** START Text provided **

Back in March I posted a image of M42 imaged at f10, 2032mm FL through my 8SE on 28th February 2019. Than on 3rd September (setup and captured 15 second subs on 1 September) I captured M42 at the same focal length, same orientation and very similar subs for a total exposure of 1 hr 24 minutes. This was almost to the day exactly 6 months between the two images, so the earth was 300 million km away from the original position on the other side of the sun, furthest I could hope for imaging a 3D stereo pair.
First attached is the image from September...
I color matched the above image with the image from February, aligned them and below is the end result....
As you can see there is no detectable 3D effect... There was a 3Dish effect but this was most likely due to the differences in processing of the two stacks and when I SCALE and rotate the two images to align them, and hence no 3D effect.
Of course the stars and nebula are certainly not on a flat plain so I believe that the reason for the lack of any discernable depth is simply due to the distance of M42 resulting in a very small angular shift in the stars, so small in fact, that it’s beyond the sensitivity of my 8” SCT, camera pixel resolution and tracking accuracy of the CGEM.
Calculation of the expected motion of any parallax shift when the Orion Nebula is 1344 lightyears away and the distance of Earth being 149,600,000km from the Sun:
1344LY = 1.2715e+16km
Θ° = Tan-1(149.6e+6/1.2715e+16)

** END Text provided **

**Stated goal**
Pick up the M42 parallax write-up above from its last line and carry it forward.

** START Dataset entries **

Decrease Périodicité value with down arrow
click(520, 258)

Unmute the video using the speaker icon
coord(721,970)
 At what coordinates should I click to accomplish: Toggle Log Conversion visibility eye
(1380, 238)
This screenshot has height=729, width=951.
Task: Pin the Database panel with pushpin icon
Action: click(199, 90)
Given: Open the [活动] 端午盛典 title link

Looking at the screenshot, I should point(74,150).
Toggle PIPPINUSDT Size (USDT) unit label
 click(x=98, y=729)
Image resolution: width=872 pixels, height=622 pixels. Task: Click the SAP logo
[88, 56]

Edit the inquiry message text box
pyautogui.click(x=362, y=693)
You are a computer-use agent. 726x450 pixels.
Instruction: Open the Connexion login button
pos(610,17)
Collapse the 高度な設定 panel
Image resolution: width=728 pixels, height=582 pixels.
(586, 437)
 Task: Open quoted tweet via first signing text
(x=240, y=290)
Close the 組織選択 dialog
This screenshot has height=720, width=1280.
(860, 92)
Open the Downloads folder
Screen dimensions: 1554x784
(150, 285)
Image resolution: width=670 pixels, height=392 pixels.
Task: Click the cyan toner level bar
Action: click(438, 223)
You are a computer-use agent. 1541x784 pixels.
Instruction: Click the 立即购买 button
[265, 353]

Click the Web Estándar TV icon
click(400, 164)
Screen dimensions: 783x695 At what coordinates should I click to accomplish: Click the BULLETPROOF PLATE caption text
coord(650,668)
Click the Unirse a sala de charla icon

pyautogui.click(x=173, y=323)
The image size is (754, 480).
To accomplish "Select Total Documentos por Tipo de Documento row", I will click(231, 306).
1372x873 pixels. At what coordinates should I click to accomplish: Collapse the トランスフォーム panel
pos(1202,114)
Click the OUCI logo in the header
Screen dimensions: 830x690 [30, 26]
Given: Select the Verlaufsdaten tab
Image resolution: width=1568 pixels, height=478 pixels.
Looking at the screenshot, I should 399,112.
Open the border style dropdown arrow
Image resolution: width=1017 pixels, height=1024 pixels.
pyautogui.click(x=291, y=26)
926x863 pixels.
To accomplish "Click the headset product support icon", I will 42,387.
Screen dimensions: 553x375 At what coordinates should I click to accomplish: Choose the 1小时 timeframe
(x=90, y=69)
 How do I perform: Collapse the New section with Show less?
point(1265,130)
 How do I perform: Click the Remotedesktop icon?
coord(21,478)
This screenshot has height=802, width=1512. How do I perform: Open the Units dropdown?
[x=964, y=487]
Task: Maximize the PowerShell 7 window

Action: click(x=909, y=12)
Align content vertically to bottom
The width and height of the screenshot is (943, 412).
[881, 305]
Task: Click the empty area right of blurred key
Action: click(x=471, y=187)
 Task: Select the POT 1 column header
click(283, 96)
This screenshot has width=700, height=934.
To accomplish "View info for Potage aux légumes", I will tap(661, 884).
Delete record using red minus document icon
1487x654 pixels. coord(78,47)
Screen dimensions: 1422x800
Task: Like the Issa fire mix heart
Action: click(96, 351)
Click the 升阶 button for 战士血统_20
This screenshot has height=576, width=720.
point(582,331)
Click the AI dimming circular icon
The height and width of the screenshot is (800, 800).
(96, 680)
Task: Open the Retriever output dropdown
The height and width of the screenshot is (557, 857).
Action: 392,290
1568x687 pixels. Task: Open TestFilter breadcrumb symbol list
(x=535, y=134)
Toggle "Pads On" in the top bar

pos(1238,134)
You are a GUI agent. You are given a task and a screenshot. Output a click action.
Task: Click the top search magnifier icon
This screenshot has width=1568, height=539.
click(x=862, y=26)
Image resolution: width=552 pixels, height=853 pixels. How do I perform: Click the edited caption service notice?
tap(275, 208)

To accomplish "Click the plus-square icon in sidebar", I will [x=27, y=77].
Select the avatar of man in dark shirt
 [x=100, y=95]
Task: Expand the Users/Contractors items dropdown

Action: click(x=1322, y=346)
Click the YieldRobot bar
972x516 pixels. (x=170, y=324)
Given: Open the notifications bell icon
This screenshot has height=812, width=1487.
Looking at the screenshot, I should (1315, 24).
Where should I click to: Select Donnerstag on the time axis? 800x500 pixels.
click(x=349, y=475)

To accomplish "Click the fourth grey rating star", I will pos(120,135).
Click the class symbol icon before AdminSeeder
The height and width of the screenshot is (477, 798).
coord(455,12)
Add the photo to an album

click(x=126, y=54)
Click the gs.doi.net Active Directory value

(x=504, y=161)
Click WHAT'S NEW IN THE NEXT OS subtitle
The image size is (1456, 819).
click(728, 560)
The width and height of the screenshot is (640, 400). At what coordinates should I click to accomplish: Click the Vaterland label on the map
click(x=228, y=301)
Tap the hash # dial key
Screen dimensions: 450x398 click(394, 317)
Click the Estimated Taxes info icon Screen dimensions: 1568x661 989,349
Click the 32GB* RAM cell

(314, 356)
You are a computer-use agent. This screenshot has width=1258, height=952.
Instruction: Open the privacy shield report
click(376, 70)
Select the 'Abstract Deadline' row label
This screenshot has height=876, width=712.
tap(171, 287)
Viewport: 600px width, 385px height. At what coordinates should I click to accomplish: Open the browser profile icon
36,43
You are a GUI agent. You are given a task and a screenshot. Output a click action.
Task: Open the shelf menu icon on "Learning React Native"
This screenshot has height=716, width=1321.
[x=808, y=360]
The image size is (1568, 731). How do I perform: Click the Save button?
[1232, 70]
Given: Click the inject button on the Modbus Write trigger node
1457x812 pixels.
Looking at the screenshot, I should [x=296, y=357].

** END Dataset entries **

**Solved exercise**
Parallax Shift Θ” = 2 x 3600 x Θ
Parallax Shift Θ” = 0.0048536712567150
An angular motion of 0.005” was not picked up by my system that tracks with an average accuracy of about 1” RMS, with a camera sensor that has a resolution of 1.16”/pixel at 2032mm focal length with a 8” SCT. Even if I could get consistent tracking at the best accuracy that I have ever seen with my gear, 0.38” RMS, this is still well above 0.005” and well beyond the 40D sensor pixel resolution, and all this is without considering atmospheric distortion, obviously my setup is not even close to sensitive enough.
This was a good project but unfortunately the distances of objects in the universe are too great, even objects classed as in our celestial “backyard”. If I didn’t try this experiment than I would be always wondering and curiosity would most likely make me try it eventually.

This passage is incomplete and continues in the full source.